Thursday, January 21, 2010

Cultural Differences

In preparation for the Olympics the Associated Press put together a list of words/phrases unique to Canada. Other than “eh” at the end of our sentences I never really thought much about the linguistic differences between Canada and our neighbours to the south. (Although I do insist upon Canadian spelling… is neighbour with a u not neighbor) If you are interested in the list, here is the link…

The article got me thinking about (not aboot) other differences between our two countries. The first thing I thought of was vinegar on our French fries. I learned early on in my travels to never, ever order your French fries with vinegar in the States. They put on this gawd awful cider vinegar stuff. Everyone knows French fries (not liberty fries) are best doused in white vinegar. You have to be careful ordering iced tea as well…..not that I drink the stuff. I remember traveling companions ordering Ice Tea in the States and getting a tea bag in hot water with ice cubes in it. Now what is that all about?After we eat our meal we wipe our mouths with a serviette.

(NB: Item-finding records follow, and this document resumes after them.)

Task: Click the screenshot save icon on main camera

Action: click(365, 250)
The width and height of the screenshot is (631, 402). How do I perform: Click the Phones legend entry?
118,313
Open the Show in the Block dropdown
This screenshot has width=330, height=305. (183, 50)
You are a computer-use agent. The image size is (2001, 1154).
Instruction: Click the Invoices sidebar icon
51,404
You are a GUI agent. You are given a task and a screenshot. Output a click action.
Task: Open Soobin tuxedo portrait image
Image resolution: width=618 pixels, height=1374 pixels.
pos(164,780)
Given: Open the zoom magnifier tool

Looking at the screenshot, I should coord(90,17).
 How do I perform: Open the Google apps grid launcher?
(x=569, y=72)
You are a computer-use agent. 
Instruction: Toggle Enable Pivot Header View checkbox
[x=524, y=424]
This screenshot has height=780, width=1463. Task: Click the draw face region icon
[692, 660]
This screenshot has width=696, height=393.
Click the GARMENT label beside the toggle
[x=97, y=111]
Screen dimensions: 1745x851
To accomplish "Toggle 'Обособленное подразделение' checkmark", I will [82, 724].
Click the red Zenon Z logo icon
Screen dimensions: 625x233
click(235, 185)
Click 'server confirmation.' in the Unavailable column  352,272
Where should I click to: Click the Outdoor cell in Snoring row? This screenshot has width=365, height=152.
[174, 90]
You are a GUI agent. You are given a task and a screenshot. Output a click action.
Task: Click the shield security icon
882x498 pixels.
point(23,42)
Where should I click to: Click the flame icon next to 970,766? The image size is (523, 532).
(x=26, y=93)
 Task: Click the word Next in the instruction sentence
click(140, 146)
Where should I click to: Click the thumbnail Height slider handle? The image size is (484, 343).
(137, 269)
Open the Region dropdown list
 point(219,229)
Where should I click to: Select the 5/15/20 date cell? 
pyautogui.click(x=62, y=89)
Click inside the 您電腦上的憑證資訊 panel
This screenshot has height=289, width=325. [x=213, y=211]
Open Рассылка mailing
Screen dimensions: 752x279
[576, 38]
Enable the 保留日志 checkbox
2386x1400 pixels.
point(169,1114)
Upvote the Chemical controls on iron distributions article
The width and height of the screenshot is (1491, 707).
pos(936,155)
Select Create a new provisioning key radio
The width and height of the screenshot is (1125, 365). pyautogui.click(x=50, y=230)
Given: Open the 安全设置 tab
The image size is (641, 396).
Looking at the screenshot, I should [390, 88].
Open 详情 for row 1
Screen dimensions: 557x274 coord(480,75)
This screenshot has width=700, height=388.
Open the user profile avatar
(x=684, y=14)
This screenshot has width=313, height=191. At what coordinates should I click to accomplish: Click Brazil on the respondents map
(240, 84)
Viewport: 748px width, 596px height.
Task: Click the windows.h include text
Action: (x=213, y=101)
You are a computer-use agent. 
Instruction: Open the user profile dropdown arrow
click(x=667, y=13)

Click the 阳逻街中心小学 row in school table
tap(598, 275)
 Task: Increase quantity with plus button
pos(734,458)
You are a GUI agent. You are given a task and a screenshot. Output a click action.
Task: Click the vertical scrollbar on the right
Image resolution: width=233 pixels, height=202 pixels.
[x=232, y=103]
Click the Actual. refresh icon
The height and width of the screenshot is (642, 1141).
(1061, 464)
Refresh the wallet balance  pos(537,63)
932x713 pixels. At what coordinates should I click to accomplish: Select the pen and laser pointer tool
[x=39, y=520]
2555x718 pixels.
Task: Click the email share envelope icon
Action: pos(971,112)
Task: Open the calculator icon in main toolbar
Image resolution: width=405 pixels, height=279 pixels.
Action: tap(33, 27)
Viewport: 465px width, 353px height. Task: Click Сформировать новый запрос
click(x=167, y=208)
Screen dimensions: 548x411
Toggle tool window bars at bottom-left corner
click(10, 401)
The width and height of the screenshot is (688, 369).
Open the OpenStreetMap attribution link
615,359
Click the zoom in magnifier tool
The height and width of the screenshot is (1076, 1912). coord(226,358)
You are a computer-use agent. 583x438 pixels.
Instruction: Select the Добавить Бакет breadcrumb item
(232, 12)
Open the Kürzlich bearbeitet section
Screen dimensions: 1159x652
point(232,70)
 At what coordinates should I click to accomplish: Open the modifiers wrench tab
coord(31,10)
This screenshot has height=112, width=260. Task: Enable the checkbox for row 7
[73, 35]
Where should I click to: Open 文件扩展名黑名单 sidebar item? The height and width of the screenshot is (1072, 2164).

Don’t get me started on American beer……I am sure everyone has heard the joke about how American beer is like making love in a canoe…….they’re both like f#@$%ing near water!!! (I know, I should be old enough to actually type that word…but what if my mother reads this one day?) After enough beer Canadians go to the washroom or sometimes the bathroom…but we don’t take a bath in there.

The Associated Press list mentioned we call electricity hydro. Doesn’t everyone call it hydro? Hmmmm. I am sitting in the dark as I type this because of my hydro bill but I will rant about hydro another day.

There are so many other cultural differences but I can’t seem to think of any more right now….I would love if there are any readers out there willing to add some of their own.

By the way......if City Wendy is reading this let me know if you have any questions about surviving your trip to Canada. I can't wait to hear all about your Olympic experiences....I am sooooo jealous you get to go, even if Drew is working crazy hours. At least you are both there AT THE OLYMPICS!!

Tuesday, January 5, 2010

Advertising in the Age of Blogging

I am not really sure why I blog but I know I have no allusions of making money at it. Nevertheless some time ago I signed up to allow advertising on my site. After reading the fine print I finally figured out if I blog enough and get enough “hits” over a period of years, I will be able to buy a pack of gum.

I am amazed at the ads pasted to my blog.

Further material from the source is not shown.